#### About this task:
Find "Where should I" and "Click the Write" in the records below. Copy the lines holding them and every line between, exactly, and no others.

#### Source information:
▬▬▬▬▬▬
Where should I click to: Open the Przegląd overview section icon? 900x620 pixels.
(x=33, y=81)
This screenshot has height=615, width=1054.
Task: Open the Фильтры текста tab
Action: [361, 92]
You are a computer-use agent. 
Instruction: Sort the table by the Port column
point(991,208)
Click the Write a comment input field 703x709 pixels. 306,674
▬▬▬▬▬▬
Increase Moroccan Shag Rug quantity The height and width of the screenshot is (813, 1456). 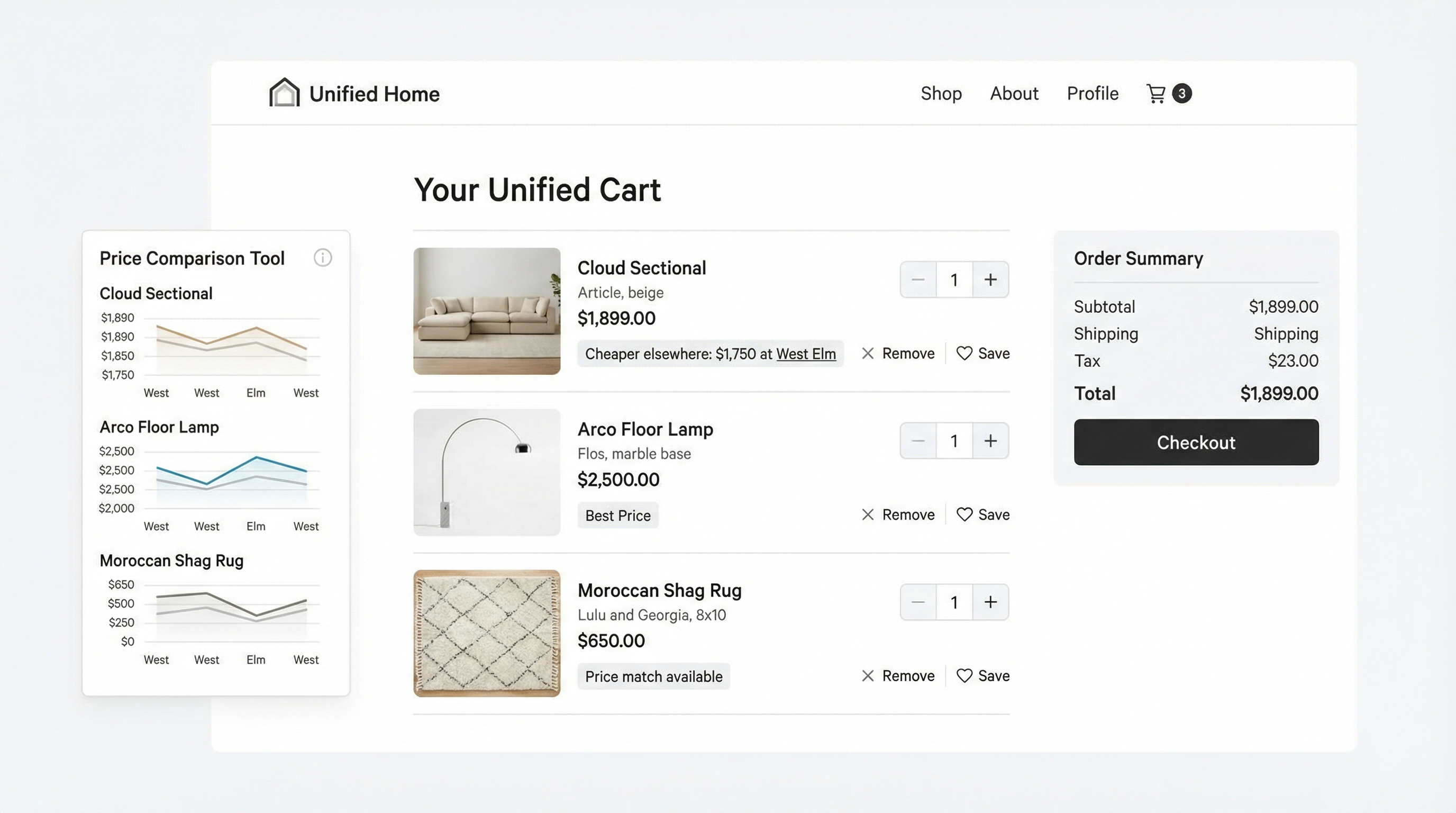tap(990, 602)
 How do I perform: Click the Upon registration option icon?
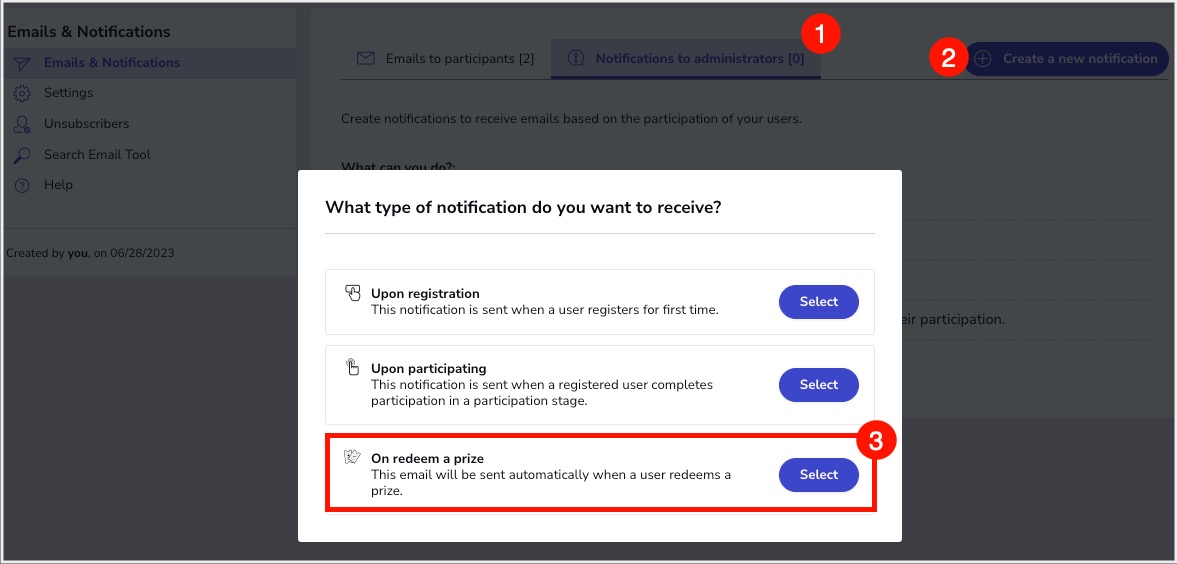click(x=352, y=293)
▬▬▬▬▬▬
#### Written solution:
Where should I click to: Open the Przegląd overview section icon? 900x620 pixels.
(x=33, y=81)
This screenshot has height=615, width=1054.
Task: Open the Фильтры текста tab
Action: [361, 92]
You are a computer-use agent. 
Instruction: Sort the table by the Port column
point(991,208)
Click the Write a comment input field 703x709 pixels. 306,674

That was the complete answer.